Пушкин создал вовсе не роман, содержащий само-сатиру или сатиру в адрес романтизма; объектом его сатиры является некто, создавший большую по объему эпиграмму в адрес самого Пушкина, и сущность этого «некто» по замыслу поэта должна проявиться именно в результате оценки и самого процесса создания эпиграммы, и используемых при этом неблаговидных приемов. То, что принято воспринимать в качестве основной фабулы, на самом деле оказывается вставной новеллой, целью которой является раскрытие истинного облика того, кто путем подлога стремится нанести Пушкину и передовому литературному течению удар в спину. Здесь – острая дидактика, но она вынесена не только за пределы сюжета «вставной новеллы» – сказа, но и за пределы основного сюжета – ведь пишущий пасквиль стремится скрыть свой замысел. Поэтому сатирический замысел Пушкина как создателя романа становится ясным только в «надструктуре» – метасюжете; он не может проявиться иначе, как в результате наложения друг на друга двух первичных сюжетов: одного, образованного на лирической фабуле, описывающей создание Онегиным тенденциозного произведения, и другого – на эпической, соответствующей его повествованию.

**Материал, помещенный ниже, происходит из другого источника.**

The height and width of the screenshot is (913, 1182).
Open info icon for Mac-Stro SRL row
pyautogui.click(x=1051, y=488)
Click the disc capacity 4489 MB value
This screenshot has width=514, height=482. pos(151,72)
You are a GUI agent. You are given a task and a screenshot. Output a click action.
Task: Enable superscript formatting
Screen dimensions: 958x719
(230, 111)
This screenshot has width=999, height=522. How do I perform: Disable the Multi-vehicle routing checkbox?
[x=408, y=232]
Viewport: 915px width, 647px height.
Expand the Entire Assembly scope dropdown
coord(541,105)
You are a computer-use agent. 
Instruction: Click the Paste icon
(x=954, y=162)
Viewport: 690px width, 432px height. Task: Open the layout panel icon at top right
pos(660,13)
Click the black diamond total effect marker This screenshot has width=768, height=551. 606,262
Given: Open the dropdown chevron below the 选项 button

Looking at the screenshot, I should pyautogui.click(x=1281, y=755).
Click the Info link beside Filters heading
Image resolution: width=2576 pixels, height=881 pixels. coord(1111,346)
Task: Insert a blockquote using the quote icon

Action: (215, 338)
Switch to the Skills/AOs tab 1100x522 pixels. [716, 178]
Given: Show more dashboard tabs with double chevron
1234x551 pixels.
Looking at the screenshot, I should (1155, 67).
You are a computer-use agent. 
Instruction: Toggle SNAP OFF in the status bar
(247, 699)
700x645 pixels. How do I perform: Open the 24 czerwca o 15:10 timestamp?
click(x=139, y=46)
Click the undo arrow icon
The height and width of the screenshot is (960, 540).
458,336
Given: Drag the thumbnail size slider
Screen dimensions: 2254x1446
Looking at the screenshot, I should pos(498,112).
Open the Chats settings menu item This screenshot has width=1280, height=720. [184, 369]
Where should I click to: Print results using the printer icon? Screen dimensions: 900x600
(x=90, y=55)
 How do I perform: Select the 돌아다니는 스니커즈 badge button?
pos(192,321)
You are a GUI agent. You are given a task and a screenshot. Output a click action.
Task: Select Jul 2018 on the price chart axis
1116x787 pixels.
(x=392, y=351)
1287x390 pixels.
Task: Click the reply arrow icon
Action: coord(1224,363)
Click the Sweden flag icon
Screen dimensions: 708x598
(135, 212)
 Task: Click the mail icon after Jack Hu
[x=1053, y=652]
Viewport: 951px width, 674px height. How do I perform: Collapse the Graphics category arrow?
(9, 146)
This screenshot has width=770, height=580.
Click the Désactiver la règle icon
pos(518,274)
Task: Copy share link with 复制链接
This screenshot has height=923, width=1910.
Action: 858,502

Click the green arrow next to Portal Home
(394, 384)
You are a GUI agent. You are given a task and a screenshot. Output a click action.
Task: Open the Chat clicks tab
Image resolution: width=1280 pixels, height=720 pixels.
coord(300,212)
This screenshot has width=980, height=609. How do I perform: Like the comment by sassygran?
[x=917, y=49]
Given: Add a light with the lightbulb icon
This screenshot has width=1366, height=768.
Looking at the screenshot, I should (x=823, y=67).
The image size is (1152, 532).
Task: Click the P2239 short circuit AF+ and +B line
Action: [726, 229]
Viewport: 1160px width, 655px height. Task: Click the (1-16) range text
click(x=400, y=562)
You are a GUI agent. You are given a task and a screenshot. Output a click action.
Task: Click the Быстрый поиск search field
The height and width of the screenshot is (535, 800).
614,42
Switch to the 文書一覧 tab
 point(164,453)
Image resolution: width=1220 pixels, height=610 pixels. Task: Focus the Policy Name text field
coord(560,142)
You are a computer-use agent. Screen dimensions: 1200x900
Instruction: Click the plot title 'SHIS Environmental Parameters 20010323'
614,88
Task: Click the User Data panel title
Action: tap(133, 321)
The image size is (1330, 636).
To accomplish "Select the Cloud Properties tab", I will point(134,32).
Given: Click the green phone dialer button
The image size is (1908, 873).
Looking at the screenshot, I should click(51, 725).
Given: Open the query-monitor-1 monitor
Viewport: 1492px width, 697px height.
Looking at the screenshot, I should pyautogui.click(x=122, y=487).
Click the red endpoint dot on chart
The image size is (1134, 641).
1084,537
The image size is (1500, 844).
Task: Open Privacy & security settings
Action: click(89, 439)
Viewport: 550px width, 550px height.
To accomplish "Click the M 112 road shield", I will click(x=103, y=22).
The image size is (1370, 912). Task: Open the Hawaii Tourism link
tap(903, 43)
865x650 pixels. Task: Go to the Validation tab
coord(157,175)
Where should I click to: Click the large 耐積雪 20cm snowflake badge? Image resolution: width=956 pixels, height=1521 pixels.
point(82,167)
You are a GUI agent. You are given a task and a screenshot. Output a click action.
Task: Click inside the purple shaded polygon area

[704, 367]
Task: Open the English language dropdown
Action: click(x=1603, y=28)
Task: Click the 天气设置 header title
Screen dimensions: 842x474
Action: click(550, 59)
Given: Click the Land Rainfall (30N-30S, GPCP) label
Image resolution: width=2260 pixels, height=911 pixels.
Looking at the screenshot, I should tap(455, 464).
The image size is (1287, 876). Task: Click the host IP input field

Можно ли сказать, что образ Онегина, страдающего комплексом Сальери, носит прямолинейный характер? Нет, Пушкин не настолько публицист, чтобы принести художника в себе в жертву дидактике. Геростратов комплекс – не единственный, которым страдает его герой. Примечательно, что Онегин проговаривается чаще всего, когда речь в повествовании идет о Ленском. Это – следствие комплекса вины, с которым он не в состоянии справиться, и который оставляет свой отпечаток в различных местах повествования. Например: «О нем два сердца, может быть, Еще грустят… На что грустить?..» (7-XIV); здесь имеется в виду Татьяна, причем элемент сомнения «может быть» отнесен к ней. Второе «сердце» – сам Онегин: «Прости ж и ты, мой спутник странный, и ты, мой вечный идеал…» (8-L); вряд ли можно согласиться с С. М. Бонди в том, что «спутник странный» – Онегин; учитывая, что повествование ведется самим Онегиным, можно утверждать, что в данном случае он имеет в виду преследующую его тень убиенного Ленского. Эта тень отравляет ему жизнь, мешает создавать свое произведение: это он еще тогда, сразу после смерти Ленского, повесил над его могилой «таинственный венок» (7-VII); он вспомнит об этом венке уже от первого лица в «Путешествии Онегина», в той его части, которая опубликована не была…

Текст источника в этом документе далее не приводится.